*TASK TO CARRY OUT:* The string "arrow" may appear in lines of the listing. Report each line where it does.

★ ★ ★ ★ ★

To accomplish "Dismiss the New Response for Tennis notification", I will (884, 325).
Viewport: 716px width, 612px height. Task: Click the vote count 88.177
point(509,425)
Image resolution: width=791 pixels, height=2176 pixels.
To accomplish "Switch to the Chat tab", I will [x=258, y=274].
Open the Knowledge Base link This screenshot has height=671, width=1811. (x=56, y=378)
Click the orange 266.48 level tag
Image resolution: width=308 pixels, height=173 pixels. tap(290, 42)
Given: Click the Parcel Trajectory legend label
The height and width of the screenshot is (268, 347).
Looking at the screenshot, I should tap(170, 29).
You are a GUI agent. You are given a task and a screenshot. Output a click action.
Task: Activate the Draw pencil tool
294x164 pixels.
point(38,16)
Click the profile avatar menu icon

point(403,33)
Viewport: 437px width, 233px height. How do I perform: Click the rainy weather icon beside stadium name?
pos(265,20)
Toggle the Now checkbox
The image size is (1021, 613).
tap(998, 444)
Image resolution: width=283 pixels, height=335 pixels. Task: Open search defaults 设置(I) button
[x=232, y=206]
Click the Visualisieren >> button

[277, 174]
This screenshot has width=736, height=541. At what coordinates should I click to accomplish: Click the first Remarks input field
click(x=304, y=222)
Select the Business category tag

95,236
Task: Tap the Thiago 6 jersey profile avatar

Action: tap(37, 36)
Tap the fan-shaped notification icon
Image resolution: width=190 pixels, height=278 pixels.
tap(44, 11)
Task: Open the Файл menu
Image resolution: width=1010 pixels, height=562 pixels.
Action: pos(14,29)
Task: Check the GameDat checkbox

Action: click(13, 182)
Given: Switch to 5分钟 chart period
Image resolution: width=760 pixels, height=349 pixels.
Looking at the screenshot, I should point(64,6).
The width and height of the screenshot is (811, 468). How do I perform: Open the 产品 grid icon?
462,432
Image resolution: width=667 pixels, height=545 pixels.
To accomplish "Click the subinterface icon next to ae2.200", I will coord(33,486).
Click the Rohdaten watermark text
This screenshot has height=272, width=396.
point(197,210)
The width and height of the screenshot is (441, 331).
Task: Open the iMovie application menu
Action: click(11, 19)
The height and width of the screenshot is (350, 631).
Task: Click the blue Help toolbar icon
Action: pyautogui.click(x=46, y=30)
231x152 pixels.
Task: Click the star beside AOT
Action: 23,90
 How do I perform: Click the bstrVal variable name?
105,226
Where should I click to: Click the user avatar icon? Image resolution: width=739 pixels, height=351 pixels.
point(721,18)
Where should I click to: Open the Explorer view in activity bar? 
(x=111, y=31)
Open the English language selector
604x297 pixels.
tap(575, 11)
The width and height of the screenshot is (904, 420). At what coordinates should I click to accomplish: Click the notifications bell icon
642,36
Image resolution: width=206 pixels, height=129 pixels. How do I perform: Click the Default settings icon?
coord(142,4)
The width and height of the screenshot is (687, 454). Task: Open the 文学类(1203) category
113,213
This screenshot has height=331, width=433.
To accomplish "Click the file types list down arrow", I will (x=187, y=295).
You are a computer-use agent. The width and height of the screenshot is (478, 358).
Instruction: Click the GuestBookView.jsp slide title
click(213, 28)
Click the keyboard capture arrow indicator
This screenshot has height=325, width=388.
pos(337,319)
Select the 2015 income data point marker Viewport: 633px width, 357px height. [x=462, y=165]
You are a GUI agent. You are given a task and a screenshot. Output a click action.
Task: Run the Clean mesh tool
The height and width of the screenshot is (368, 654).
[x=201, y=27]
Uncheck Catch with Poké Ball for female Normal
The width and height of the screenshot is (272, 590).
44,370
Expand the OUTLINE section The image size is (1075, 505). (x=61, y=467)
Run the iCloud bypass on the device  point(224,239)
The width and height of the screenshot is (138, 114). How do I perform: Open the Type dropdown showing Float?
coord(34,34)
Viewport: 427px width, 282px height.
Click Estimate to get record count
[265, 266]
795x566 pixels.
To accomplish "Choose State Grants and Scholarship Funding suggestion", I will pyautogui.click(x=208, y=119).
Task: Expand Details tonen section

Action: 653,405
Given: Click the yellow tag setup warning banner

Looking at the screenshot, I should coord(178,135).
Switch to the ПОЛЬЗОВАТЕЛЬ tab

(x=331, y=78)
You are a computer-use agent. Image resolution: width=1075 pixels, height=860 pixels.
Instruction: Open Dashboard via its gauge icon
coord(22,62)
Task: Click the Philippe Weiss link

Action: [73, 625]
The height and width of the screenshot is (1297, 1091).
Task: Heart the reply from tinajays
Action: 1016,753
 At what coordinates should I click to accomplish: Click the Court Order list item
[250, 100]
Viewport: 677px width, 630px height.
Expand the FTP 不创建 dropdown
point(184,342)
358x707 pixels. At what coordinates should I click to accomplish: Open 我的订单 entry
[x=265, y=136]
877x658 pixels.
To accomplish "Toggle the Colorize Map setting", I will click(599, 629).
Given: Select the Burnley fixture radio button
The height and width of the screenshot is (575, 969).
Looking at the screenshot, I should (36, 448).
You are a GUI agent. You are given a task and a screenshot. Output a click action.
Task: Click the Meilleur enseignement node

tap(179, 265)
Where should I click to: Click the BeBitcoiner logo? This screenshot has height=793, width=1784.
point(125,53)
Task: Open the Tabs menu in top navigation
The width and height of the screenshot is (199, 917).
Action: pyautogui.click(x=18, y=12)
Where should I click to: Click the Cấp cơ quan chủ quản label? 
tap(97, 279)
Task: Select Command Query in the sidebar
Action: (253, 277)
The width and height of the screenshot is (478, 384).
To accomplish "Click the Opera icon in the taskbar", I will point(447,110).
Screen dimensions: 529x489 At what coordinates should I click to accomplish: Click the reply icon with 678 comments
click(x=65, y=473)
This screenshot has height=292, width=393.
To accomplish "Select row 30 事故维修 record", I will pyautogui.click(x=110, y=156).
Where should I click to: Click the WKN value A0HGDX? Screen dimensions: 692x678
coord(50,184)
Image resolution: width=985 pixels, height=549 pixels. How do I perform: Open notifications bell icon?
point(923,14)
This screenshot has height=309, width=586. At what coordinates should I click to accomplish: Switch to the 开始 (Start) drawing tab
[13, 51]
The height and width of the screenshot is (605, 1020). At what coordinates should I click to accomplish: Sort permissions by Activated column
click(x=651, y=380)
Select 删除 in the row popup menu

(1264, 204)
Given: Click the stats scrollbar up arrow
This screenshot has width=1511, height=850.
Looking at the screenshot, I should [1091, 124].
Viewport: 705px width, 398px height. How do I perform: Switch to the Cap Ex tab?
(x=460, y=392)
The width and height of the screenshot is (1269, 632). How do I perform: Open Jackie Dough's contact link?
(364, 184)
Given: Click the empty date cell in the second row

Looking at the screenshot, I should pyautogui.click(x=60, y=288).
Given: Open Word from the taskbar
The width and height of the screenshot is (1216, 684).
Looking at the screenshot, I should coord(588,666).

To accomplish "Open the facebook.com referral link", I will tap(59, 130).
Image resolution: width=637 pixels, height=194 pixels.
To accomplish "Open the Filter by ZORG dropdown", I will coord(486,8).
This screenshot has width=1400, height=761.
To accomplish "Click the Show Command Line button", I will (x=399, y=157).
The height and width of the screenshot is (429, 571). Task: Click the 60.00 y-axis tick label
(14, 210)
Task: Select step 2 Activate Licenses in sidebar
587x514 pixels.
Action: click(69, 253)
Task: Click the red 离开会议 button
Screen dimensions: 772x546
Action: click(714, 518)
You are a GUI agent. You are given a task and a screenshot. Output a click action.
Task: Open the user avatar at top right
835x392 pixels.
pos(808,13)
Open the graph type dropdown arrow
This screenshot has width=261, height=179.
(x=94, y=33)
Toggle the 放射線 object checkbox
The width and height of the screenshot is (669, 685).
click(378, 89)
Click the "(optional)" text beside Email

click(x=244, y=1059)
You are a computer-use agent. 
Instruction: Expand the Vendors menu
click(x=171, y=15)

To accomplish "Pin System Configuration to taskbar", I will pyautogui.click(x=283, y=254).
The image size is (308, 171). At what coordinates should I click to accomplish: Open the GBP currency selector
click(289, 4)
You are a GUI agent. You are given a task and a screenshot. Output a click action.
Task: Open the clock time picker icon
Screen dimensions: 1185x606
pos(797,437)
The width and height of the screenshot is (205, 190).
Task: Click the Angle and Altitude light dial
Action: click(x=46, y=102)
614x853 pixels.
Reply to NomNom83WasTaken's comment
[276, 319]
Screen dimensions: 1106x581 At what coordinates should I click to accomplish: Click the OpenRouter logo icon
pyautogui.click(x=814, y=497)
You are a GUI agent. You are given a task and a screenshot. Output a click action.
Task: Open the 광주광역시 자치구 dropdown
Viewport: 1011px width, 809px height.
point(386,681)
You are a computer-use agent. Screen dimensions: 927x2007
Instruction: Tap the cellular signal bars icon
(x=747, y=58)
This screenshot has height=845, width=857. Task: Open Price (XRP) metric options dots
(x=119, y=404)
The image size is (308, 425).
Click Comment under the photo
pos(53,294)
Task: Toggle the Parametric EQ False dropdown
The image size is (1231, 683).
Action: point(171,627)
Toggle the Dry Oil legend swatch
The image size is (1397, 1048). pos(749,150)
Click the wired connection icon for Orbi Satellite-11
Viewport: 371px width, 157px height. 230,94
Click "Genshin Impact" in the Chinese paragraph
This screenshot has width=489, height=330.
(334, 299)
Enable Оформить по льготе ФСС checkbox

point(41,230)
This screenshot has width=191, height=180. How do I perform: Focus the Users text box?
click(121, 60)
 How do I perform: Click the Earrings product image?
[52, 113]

★ ★ ★ ★ ★

*EXERCISE SOLUTION:*
To accomplish "Click the file types list down arrow", I will (x=187, y=295).
Click the keyboard capture arrow indicator
Given: Click the stats scrollbar up arrow
Open the graph type dropdown arrow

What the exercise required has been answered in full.